Florian Gadsby, ceramicist, author and videographer
Florian Gadsby and his work
I expect you are familiar with Florian Gadsby, whether that is through his amazing process videos or the simple, stunning photos of his ceramics. Perhaps you are lucky enough to own and use a piece of his work. I am very pleased to include him within Pottery People and his answers to my questions are beautifully answered. I must say, his childhood and school sounds wonderful. Read on…
Who are you?
I’m Florian Gadsby, a potter, videographer and author, roll it all up however you like. I started to make pottery on a more serious level when I was about sixteen and that’s all I’ve done since. I sometimes feel guilty when I say that, as if I’m missing a good helping of life experience but at the same time, I can’t imagine doing anything else.
I underwent a rather stringent pottery education, attending the once great DCCoI Ceramics Skills & Design course in Thomastown, Ireland, then I returned to London, where I apprenticed with Lisa Hammond for three years, all of which was topped off by a brief six-months in Mashiko, Japan, where I trained with Ken Matsuzaki. I now live and work in London, where I’ve been since I was a child, in a leaky studio on the green outskirts of the city. I make reduction fired stoneware, seldom porcelain, functional and sculptural wares but the other half of my life is spent documenting that practice online.
Such a satisfying image
Why do you also have a thing with ceramics?
I’ve always liked working with my hands and went to a school that embraced craft and taught it with as much importance and vigour as maths, science and all the other academic subjects. Thus, the idea of eventually becoming a potter never felt like an unusual choice, it felt like a normal route. Gradually, I’ve come to realise how fascinating it is to build a personal, visual language with a certain medium that’s very unique to you. I probably fuss over this more than anything nowadays and I’m obsessed with doubling-down and fleshing that language out. We’re all human, us potters, we use hands that operate in more-or-less the same way and use materials that are relatively similar, yet we all produce work that’s so extraordinary different, how cool is that? We’re capable of so much.
Florian’s work on the wheel
Potters’ tools
When did ceramics come into your life?
I hate answering this question as my response makes me sound so pompous but the answer, sadly, is from the earliest of ages. My dad collected pottery when we lived in the countryside long ago and there were arrangements of white, angular and ridged pots, (Keith Murray), that filled the house. We ate off of handmade pottery and then, low and behold, I was sent to the aforementioned school. In kindergarten we dug clay up from beneath pine trees in the school’s grounds and rolled it into little figurines that we baked alongside bread we’d make in wood-fired ovens. Later, we built kilns, mosaics and Roman arches from little blocks of clay, essentially, pottery, and many other crafts, were linked to other subjects we were learning at any particular time. Material knowledge is severely underrated in my opinion and all children should learn where the objects that fill up our lives come from.
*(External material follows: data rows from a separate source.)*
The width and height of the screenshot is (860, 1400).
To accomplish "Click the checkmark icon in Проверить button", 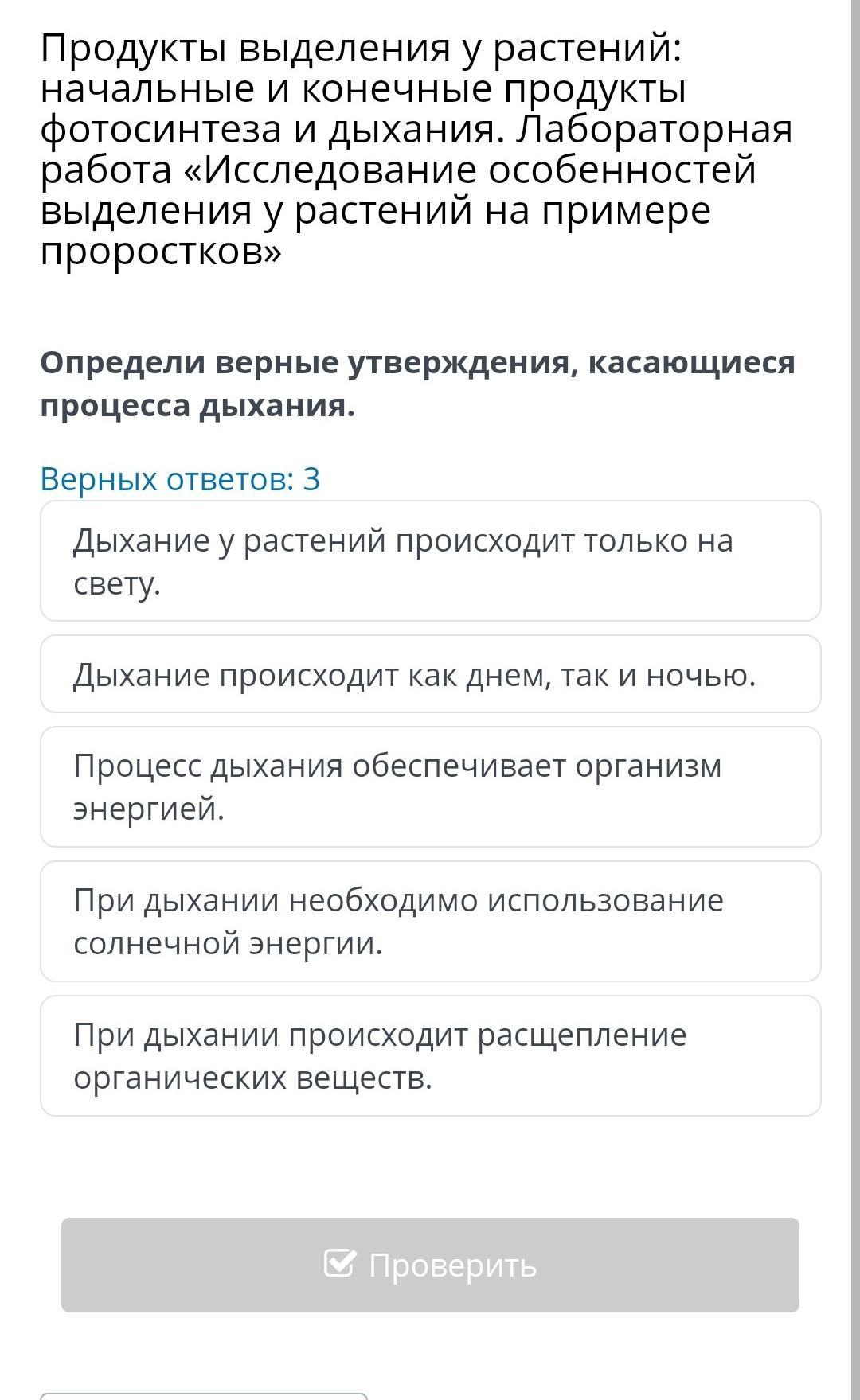I will (339, 1263).
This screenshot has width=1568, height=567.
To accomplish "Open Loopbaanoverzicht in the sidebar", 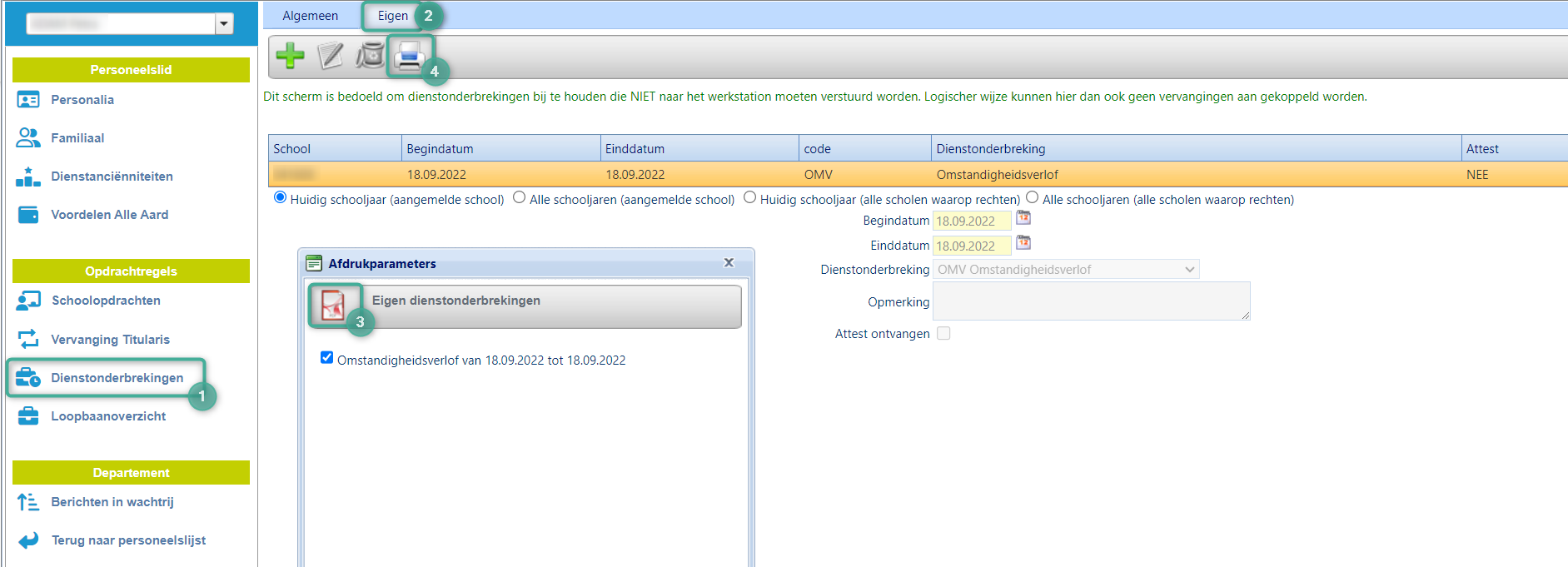I will coord(108,416).
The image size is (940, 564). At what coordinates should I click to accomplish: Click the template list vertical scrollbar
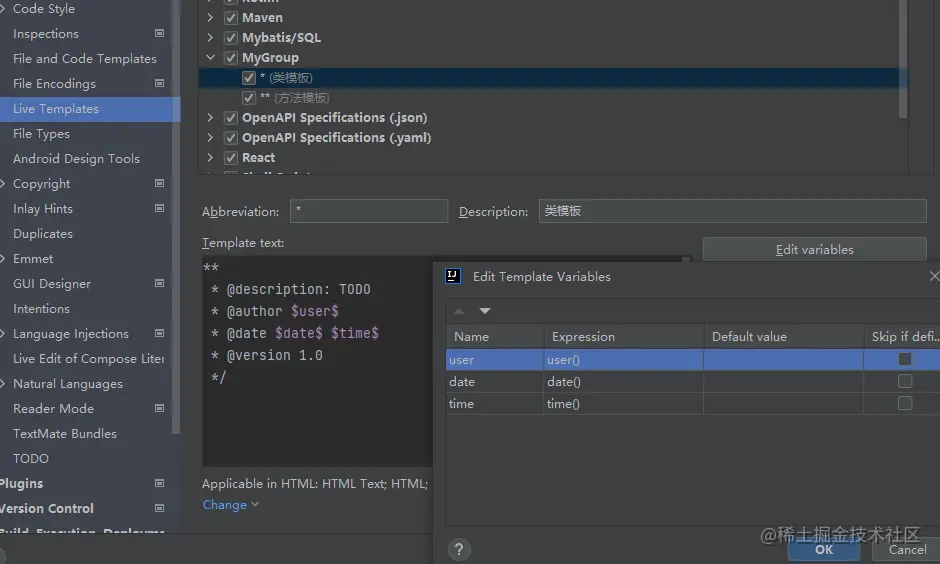[903, 59]
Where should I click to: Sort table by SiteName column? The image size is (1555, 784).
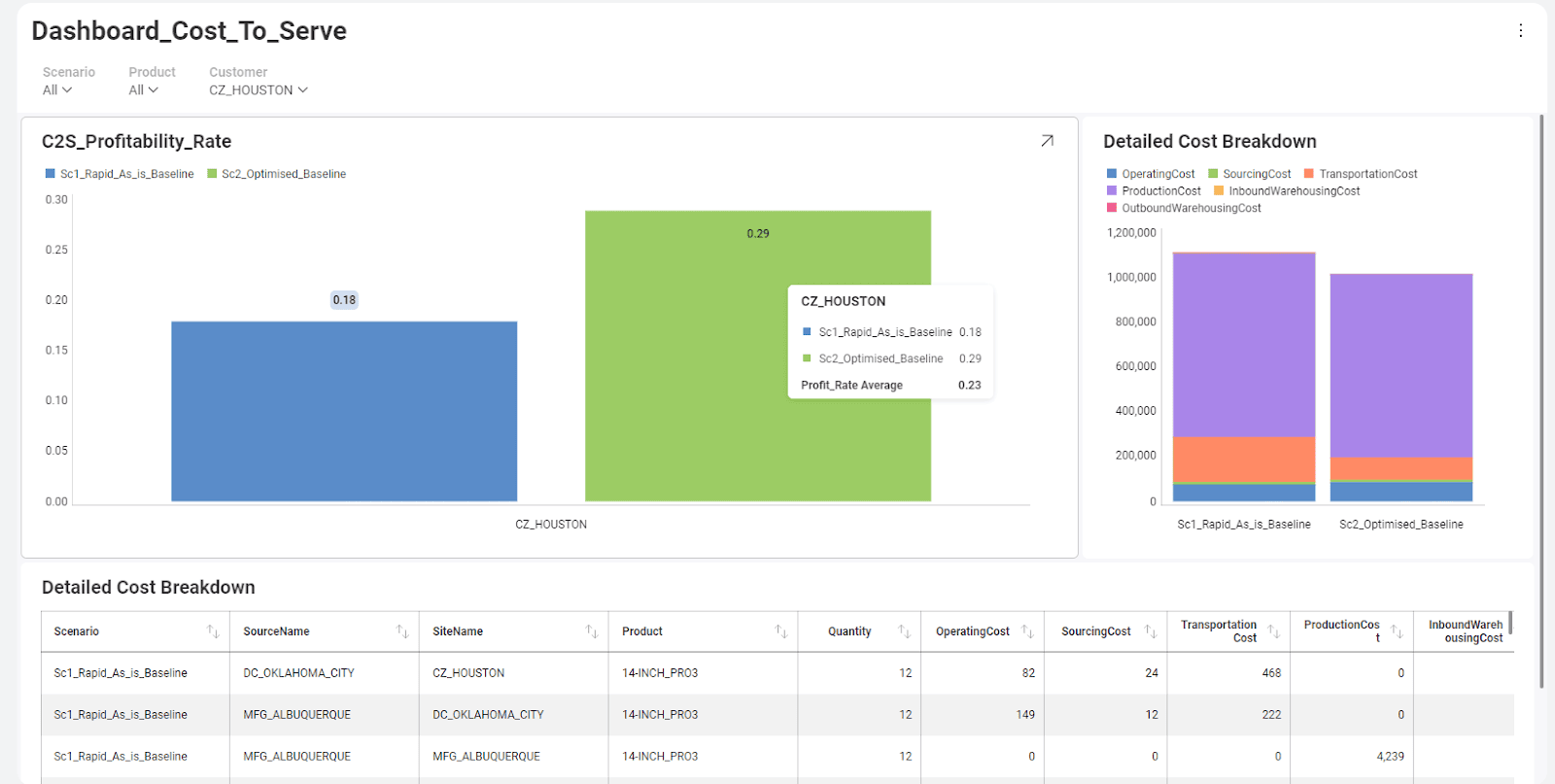click(591, 631)
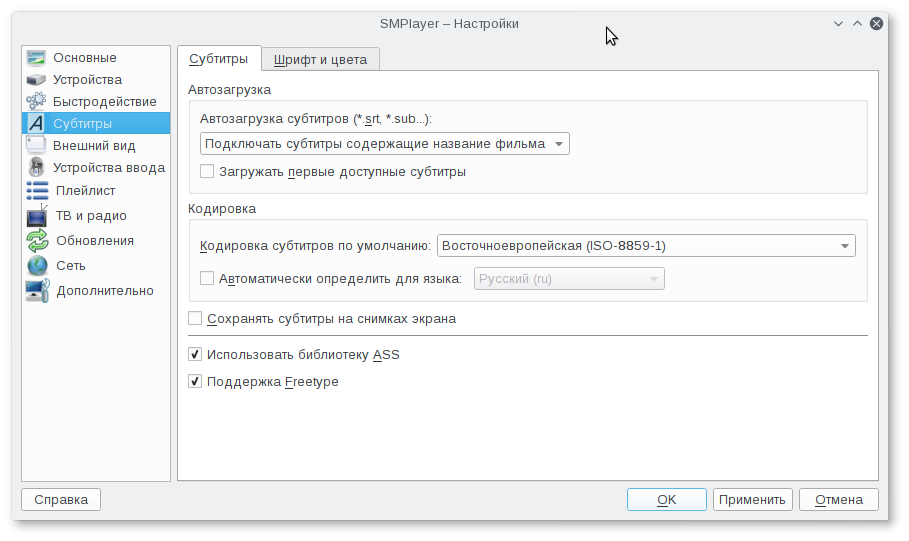The width and height of the screenshot is (909, 541).
Task: Open Устройства ввода mouse icon
Action: click(36, 167)
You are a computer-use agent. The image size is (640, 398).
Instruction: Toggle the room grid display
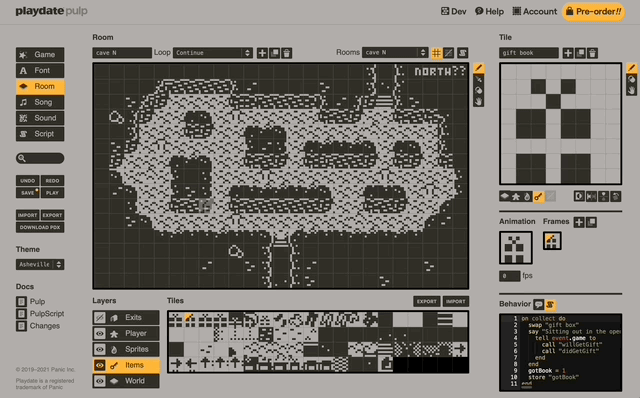pos(436,53)
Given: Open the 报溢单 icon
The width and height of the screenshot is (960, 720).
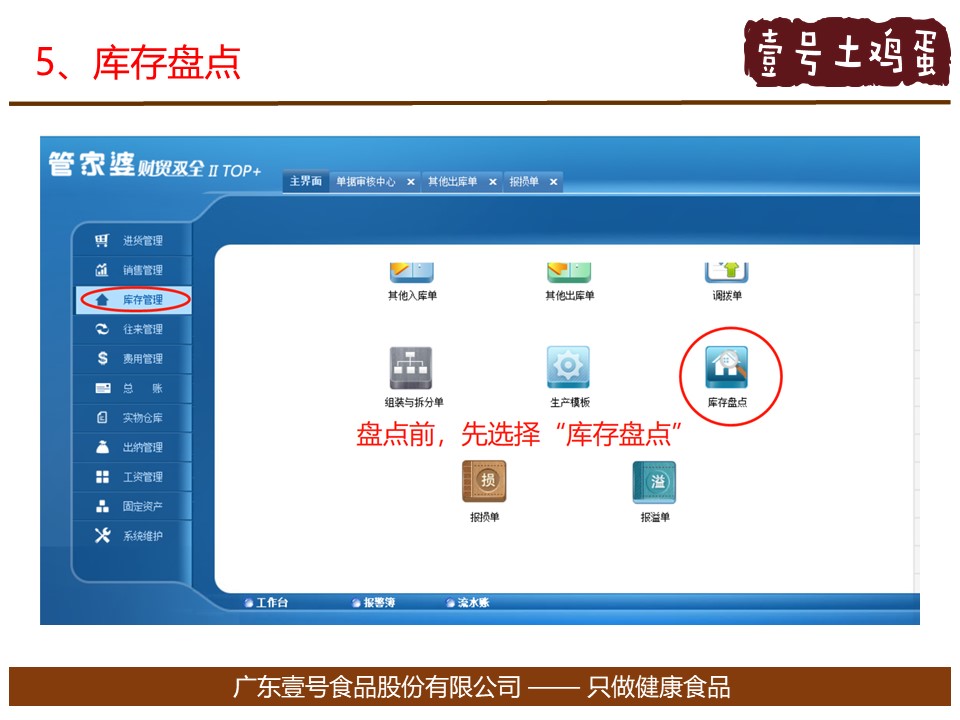Looking at the screenshot, I should [x=654, y=482].
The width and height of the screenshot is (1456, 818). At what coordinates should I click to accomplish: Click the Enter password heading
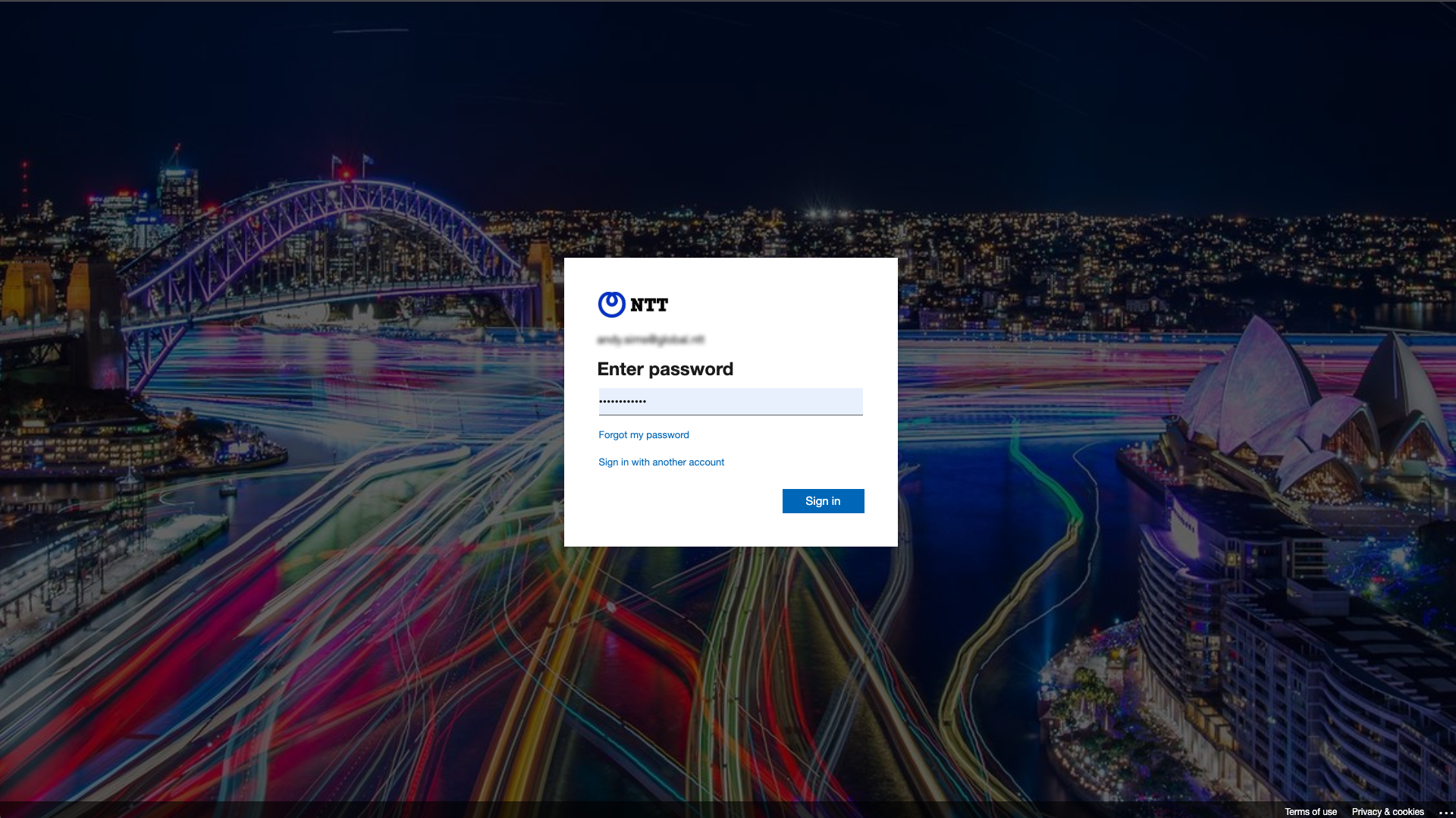665,369
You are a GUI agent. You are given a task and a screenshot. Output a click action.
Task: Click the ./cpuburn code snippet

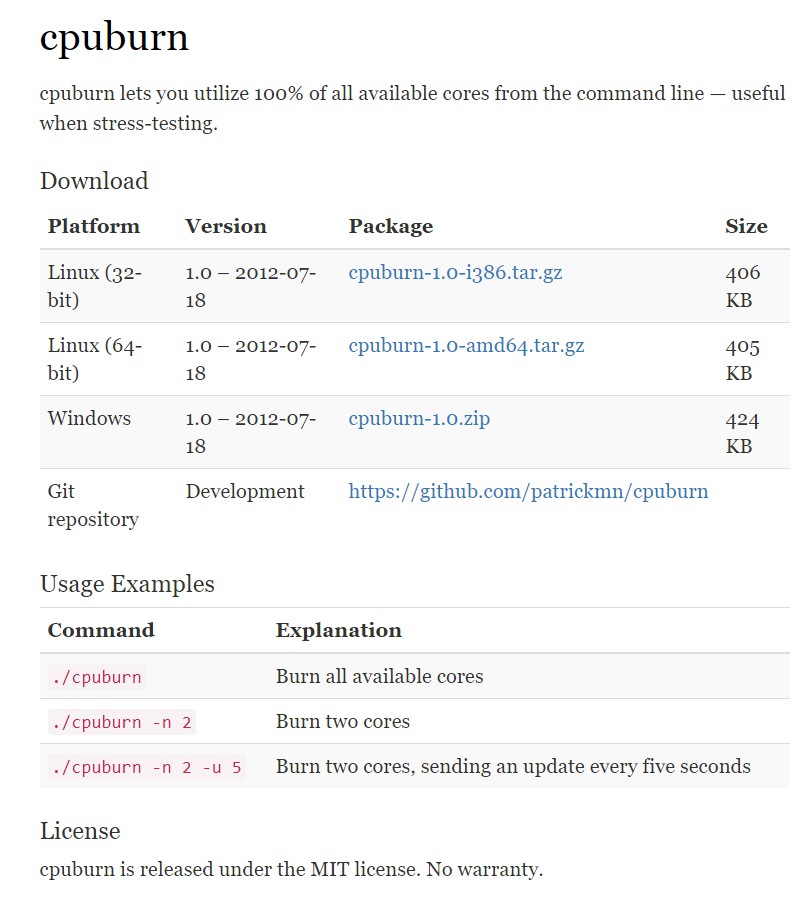tap(96, 677)
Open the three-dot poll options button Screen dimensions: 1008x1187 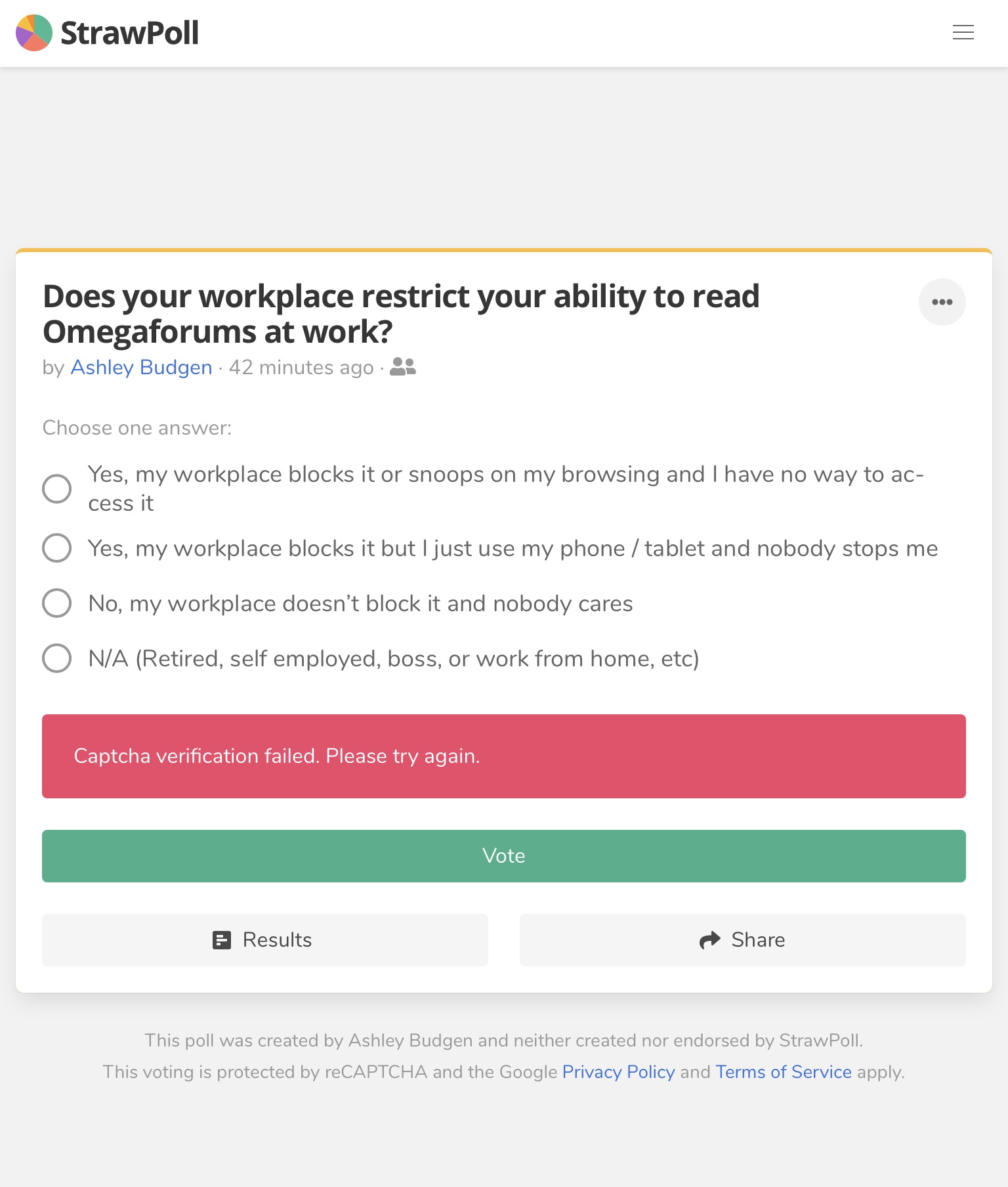[x=942, y=302]
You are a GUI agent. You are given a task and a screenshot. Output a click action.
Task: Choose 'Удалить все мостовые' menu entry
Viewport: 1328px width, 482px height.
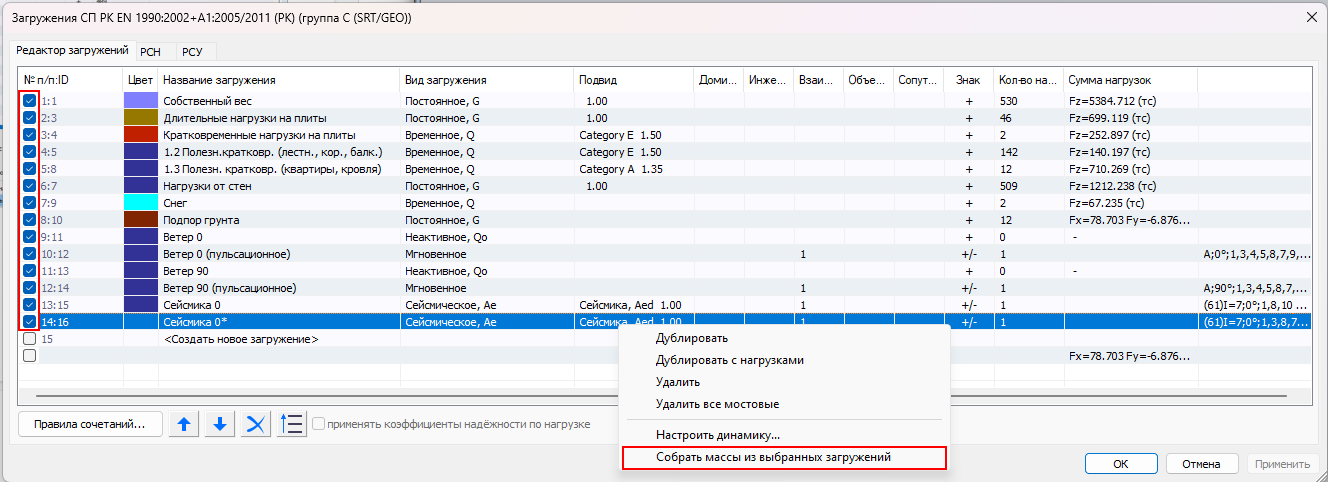[x=717, y=404]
Florian’s beautiful drawings
Where can we find you on a typical day?
Either hunched over the potter’s wheel or my computer. My life is so split these days between these, making pottery, editing videos and narrating them, or writing. I try to spend Monday to Tuesday throwing, Wednesday and Thursday trimming and finishing, then on Friday I’m latched to my laptop creating content for the coming week. It’s a vicious cycle and I can’t see it lasting forever but at the same time I’m crushed by the dopamine addiction that’s flooded my system since 2014. When I do manage to break the cycle I’m out with the dog, walking on Hampstead Heath or the waterlogged greens that surround North London.
Ceramic coffee pourovers
What are your plans for the future?
I want to buy a studio and live life without the bane of an uninterested, careless landlord. That’s all that’s keeping me going at the moment, every penny goes into a nest-egg that’ll eventually give me more agency.
Beyond that, less social media, a smidge more writing and many more decades of throwing pottery I hope.